· Personal cooperation in development aid and socialist aid in the context of system competition
Since half a century, the sending of experts shall enhance development in societies which seem in need of such an intervention from outside in order to remedy their under-development. Both competing world systems had developed their own concepts of "development" and corresponding practices of "development aid" claiming universal validity. This project aims to compare the development sector of both competing systems in the last phase of the Cold War on the level of the experts, consultants, and specialists sent to recipient countries in the frame of "technical assistance". "Technical assistance" respectively (later) "technical cooperation", or "scientific-technical cooperation" and "cultural-scientific cooperation" in the terminology of the GDR are all based on the underlying rationale that a lack of knowledge hems development.

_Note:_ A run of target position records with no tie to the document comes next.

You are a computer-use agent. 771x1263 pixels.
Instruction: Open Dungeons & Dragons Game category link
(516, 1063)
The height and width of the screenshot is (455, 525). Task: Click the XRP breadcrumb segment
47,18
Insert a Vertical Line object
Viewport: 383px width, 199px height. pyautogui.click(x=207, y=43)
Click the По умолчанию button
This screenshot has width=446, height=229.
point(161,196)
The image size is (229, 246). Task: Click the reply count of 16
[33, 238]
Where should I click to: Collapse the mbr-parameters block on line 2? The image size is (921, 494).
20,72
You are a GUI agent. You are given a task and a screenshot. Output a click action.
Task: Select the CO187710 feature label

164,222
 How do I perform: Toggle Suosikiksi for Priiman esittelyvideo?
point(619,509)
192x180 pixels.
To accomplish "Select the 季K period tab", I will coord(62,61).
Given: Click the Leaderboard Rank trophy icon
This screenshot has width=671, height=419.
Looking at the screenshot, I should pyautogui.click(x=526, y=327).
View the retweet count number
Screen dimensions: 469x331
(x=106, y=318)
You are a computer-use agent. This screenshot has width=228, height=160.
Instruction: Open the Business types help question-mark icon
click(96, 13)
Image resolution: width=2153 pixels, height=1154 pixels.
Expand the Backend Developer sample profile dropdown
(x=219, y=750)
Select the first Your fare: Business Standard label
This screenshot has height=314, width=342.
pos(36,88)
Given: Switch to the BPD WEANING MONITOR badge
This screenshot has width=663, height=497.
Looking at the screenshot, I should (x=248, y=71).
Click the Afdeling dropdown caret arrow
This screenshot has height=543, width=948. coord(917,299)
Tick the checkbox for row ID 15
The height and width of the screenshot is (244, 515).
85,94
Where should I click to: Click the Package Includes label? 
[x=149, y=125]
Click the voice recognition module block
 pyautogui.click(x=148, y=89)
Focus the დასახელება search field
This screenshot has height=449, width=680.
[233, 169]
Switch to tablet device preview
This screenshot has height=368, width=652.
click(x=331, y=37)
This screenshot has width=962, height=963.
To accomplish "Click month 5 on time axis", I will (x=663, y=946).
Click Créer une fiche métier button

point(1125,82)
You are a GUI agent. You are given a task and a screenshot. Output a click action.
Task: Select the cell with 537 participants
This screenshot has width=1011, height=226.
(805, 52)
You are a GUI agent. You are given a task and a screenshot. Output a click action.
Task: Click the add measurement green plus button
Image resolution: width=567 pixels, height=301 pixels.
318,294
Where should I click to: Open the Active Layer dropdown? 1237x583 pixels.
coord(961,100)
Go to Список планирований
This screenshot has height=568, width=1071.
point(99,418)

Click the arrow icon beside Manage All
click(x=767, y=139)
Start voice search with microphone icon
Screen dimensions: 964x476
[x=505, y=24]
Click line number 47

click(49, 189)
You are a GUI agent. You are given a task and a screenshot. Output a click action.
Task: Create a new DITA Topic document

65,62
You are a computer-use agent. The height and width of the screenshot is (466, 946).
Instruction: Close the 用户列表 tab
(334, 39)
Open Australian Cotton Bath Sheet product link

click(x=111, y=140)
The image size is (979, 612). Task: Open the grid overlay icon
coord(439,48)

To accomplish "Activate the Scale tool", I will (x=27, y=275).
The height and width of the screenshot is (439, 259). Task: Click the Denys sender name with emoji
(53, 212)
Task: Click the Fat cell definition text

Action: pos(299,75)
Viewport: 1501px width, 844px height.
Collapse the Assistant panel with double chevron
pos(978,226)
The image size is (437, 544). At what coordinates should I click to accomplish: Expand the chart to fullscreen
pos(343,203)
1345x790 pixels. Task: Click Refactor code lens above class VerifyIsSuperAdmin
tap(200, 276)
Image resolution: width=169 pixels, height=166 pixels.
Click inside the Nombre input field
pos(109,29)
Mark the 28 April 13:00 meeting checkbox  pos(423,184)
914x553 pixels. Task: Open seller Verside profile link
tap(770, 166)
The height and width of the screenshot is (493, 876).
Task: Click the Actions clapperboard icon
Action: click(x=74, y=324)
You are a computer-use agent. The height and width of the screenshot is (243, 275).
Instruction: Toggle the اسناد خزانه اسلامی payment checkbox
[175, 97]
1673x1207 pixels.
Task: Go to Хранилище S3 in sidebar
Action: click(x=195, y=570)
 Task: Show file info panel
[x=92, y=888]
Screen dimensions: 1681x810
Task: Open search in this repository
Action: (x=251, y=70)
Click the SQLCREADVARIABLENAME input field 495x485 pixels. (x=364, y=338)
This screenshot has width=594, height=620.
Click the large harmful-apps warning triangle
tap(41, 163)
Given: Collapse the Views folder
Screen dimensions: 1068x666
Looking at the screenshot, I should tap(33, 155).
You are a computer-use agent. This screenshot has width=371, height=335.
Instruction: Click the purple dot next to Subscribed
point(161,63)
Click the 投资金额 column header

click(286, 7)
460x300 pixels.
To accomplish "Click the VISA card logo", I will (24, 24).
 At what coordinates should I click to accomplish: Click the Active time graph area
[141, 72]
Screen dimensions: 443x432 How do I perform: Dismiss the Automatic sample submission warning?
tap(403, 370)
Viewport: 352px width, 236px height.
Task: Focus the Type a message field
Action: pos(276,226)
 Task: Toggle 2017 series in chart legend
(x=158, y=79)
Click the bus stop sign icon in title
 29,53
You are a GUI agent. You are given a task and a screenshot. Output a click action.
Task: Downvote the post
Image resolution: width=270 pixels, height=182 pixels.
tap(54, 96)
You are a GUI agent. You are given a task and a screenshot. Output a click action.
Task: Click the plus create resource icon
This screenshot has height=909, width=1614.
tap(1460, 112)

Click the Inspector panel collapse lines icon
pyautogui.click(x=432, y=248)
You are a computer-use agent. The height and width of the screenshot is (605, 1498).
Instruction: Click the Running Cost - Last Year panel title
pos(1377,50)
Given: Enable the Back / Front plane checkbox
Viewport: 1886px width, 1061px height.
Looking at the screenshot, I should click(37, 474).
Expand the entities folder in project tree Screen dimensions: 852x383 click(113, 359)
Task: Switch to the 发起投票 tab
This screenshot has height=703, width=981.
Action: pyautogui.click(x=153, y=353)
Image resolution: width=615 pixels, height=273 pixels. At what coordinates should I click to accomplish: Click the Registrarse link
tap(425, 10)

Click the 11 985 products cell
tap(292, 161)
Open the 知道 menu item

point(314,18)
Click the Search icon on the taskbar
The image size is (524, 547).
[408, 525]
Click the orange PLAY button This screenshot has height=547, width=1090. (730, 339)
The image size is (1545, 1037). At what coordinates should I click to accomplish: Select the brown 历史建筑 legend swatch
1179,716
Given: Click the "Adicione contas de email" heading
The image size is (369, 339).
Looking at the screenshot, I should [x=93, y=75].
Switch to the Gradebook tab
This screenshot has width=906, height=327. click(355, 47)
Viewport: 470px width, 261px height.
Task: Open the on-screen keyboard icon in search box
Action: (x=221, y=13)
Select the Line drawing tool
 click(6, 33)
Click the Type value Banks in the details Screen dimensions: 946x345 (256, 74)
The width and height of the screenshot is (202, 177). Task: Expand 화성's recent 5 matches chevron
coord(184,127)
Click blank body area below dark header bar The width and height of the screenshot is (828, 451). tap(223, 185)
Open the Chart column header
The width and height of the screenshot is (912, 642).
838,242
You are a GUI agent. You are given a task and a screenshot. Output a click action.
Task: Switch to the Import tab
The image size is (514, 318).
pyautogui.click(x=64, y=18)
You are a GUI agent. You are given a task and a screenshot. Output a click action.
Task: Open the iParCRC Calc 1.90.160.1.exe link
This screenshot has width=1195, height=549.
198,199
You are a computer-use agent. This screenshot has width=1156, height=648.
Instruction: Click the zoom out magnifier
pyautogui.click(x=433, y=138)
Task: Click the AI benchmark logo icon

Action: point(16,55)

Accordingly, a knowledge transfer should eliminate such under-development, and hence experts are principally dispatched to the country in order to transfer knowledge. This transfer encompasses not only technical know-how but also those attitudes, practices, and behaviours that will lead to a sensible application of newly acquired know-how. On a larger scale, the integration in one of the competing world-systems was at stake. Development experts, consultants, and advisors are defined as the group of knowledge workers who professionally impart their application-specific knowledge in the field of development aid or in GDR-terminology in "socialist aid" respectively.
Core of the project is a comparison between development experts of the two German states. Levels of comparison shall be opened by leading questions: What types of experts were employed? Which tasks were they assigned to? Which aims and objectives did they pursue? Which lifestyles did these "itinerant" people West and East adopt in the countries of assignment? What was the range of officially prescribed and tolerated behaviours and everyday practices? Which attitudes, and practices vis-à-vis development did they have in common across system boundaries? Did they face similar problems in terms of transfer, and inter-cultural communication? Which cultural transfers occurred in daily life? Which role played the task to "develop" other people for the experts' own personal "development"?
The comparative approach of this project will highlight in which fields and how experts in the field operated transfers and how this process influenced them on their part. The idea is to compare the transfer of attitudes and practices on the ground. Special attention shall be given to the development experts' role in the dissemination of knowledge, attitudes, cultural practices, and lifestyles.
This project focuses on the development sectors of the two Germanies in countries in Africa and Latin America from the 1970s to the end of the socialist world system in 1990.